The US attorney general, Jeff Sessions, has announced new reforms and guidelines for immigration enforcement including the speedy hiring of immigration judges and detention of all adults crossing the border. Immigration advocates decry the reforms as bigoted.
“For those that continue to seek improper and illegal entry into this country, be forewarned: This is a new era. This is the Trump era. The lawlessness, the abdication of duty to enforce our immigration laws and the catch and release practices of old are over,” Sessions said, announcing the new reform and guidelines before audience of Customs and Border Protection agents in Nogales, Arizona on Tuesday.
Sessions said the reforms were intended to reduce the backlog in US immigration courts. Among those reforms, the Justice Department has already sent 25 additional immigration judges to deal with the backlog at detention centers along the US-Mexico border.
Sessions said 50 more would be added this year and 75 next year through a streamlined hiring plan to cut down on the 18 to 24 months delay in hiring.
Under the new measures, all adults apprehended at the border will be detained.

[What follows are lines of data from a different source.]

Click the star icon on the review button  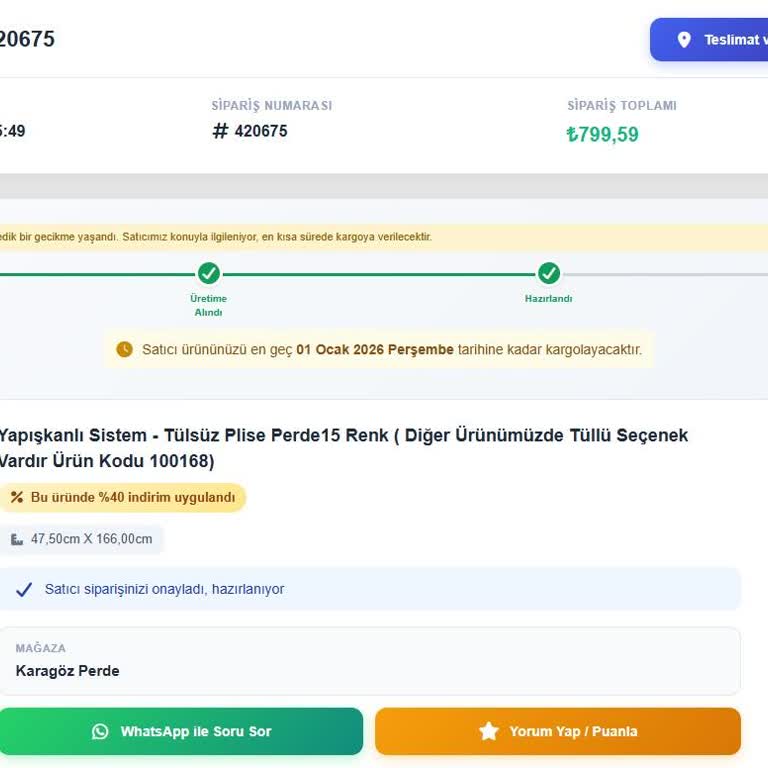click(x=489, y=732)
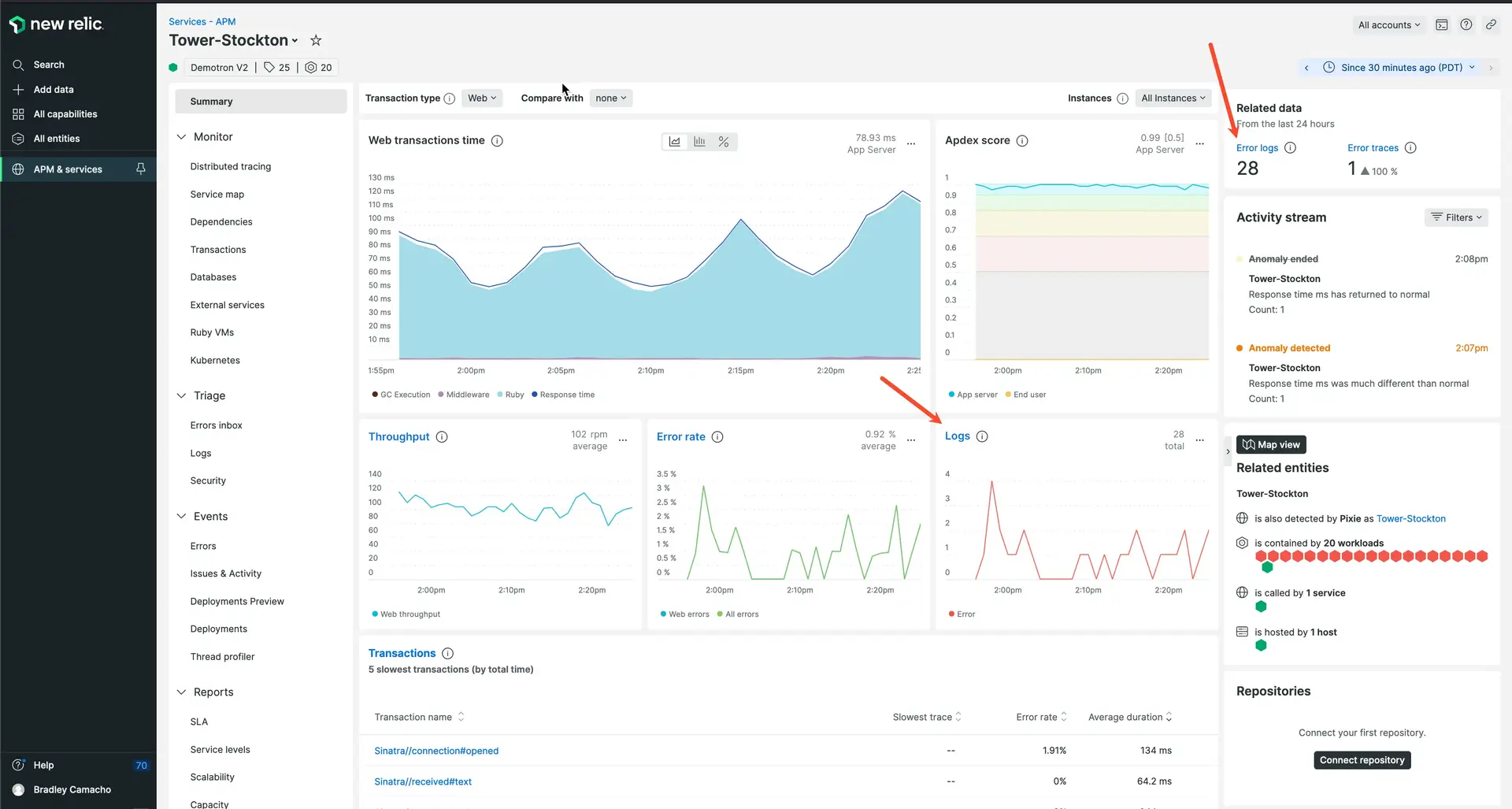Image resolution: width=1512 pixels, height=809 pixels.
Task: Open Distributed tracing in the sidebar
Action: click(231, 166)
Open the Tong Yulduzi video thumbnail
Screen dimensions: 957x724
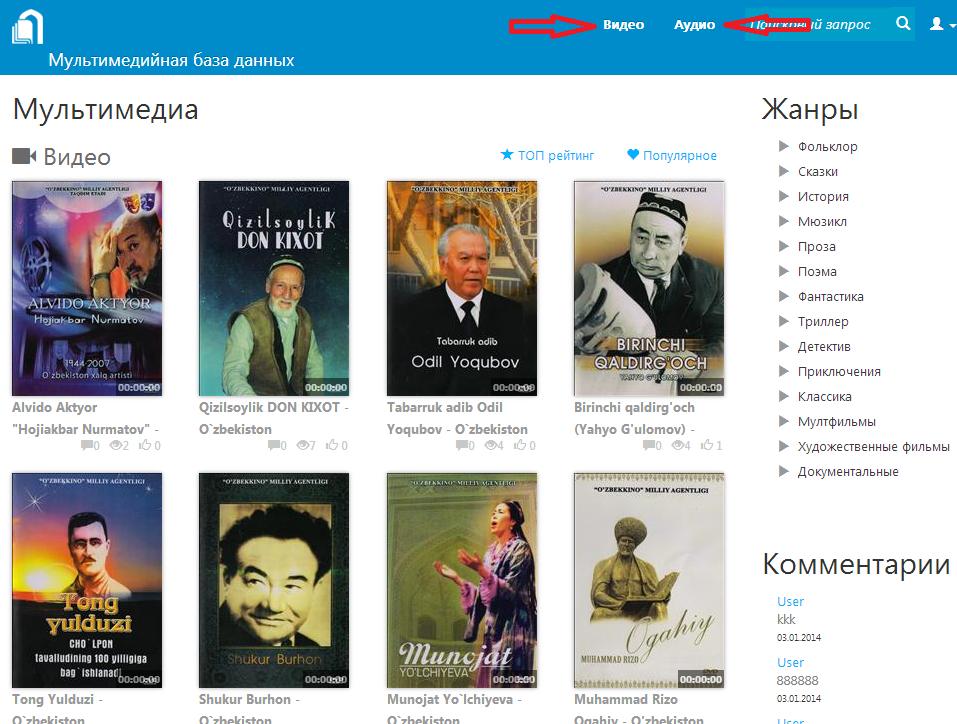click(86, 580)
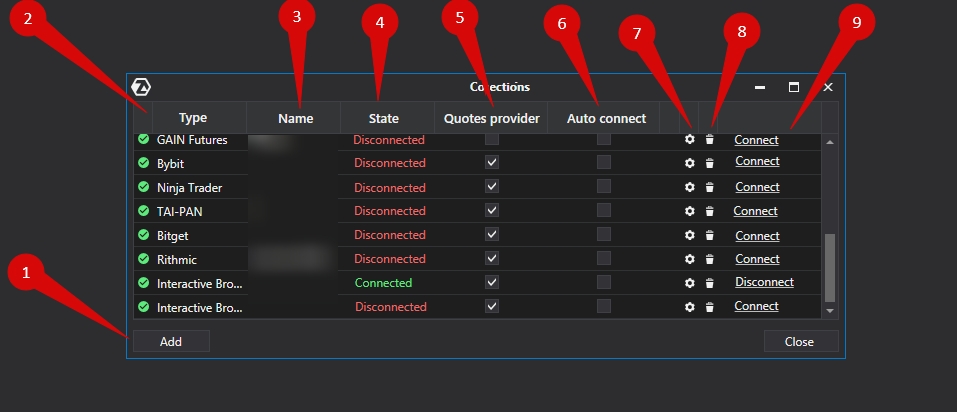Screen dimensions: 957x412
Task: Delete the Ninja Trader connection via trash icon
Action: coord(709,187)
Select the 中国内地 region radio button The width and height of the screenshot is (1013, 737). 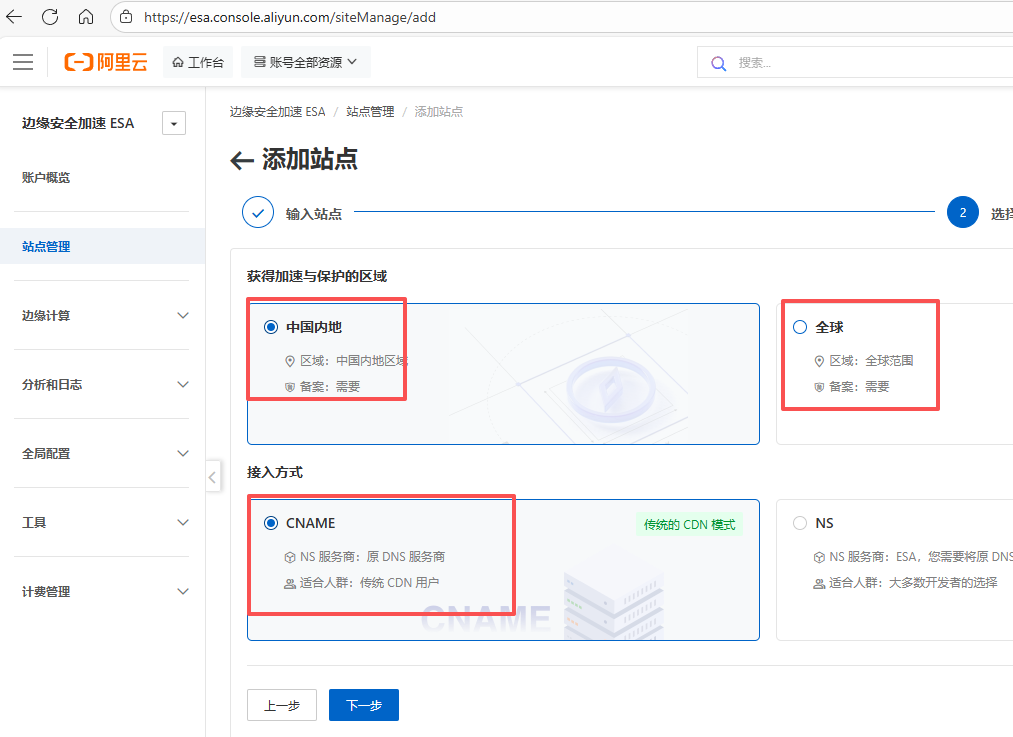click(271, 327)
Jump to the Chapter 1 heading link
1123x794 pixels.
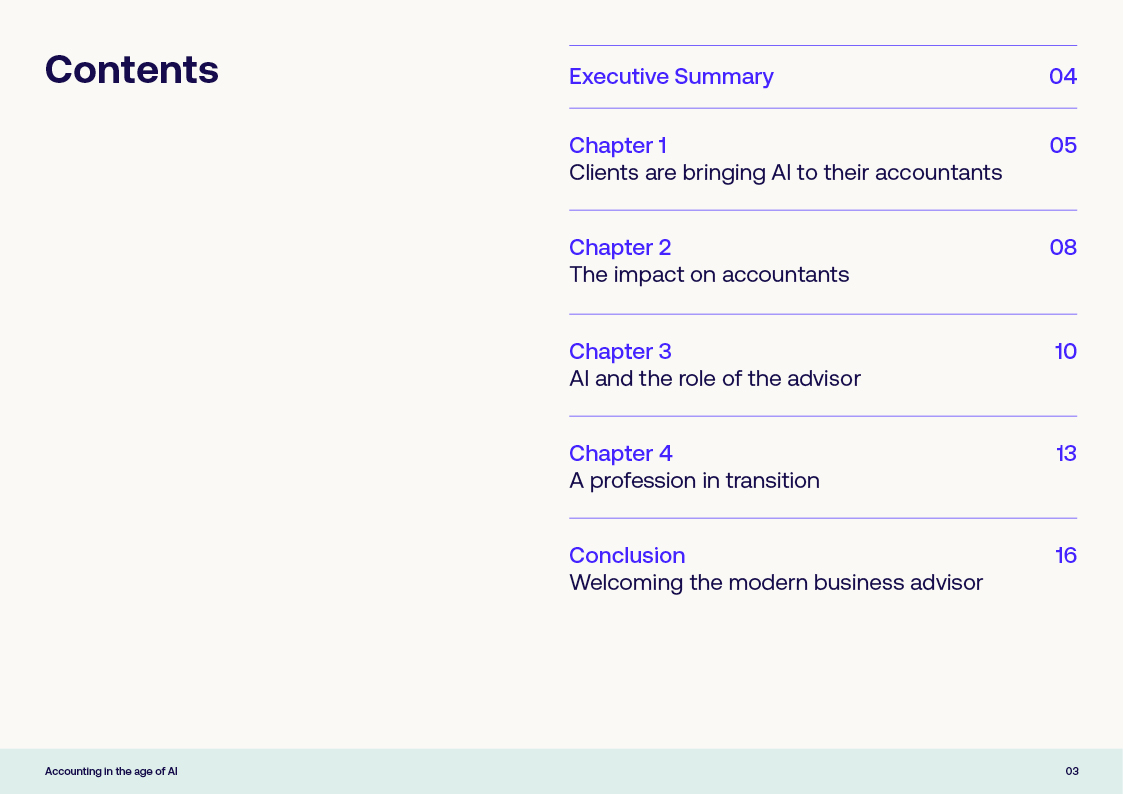[x=617, y=146]
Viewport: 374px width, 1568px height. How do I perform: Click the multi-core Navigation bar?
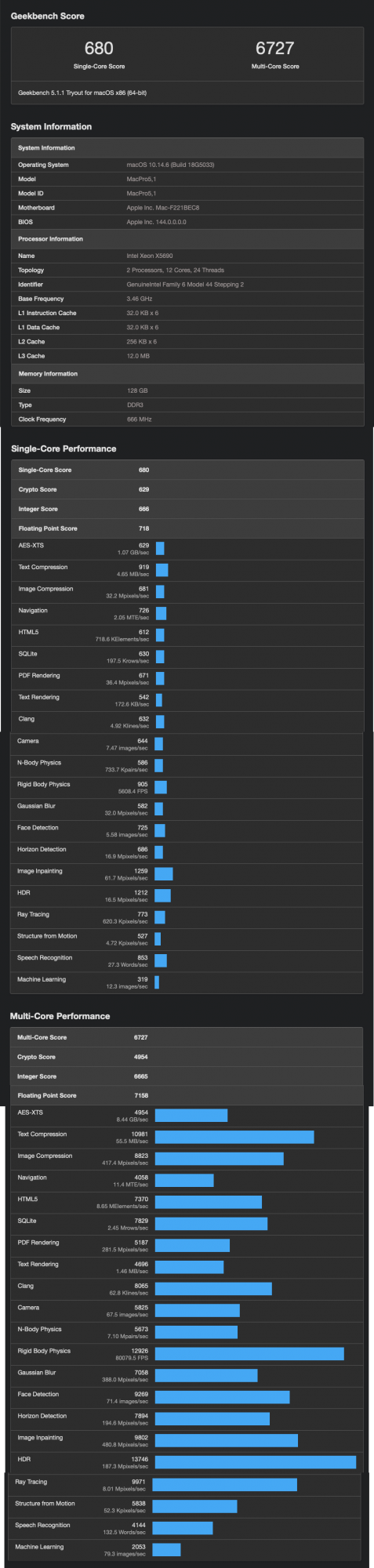(184, 1181)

“[I]t is… here, along this border, that transnational gangs like MS-13 and international cartels flood our country with drugs and leave death an violence in their wake,” said Sessions. “And it is here that criminal aliens and the ‘coyotes’ and the document-gorgers seek to overthrow our system of lawful immigration.”
Sessions said the MS-13 and cartels had turned cities and suburbs into warzones, raped and killed innocent citizens, and smuggled poison and human beings across the border.
“Depravity and violence are their calling cards, including brutal machete attacks and beheadings,” added Sessions in a statement.
“It is here, on this sliver of land, where we first take our stand against this filth.”
The Attorney General also announced new guidelines were being issued to federal prosecutors that mandated heightened powers for prosecution.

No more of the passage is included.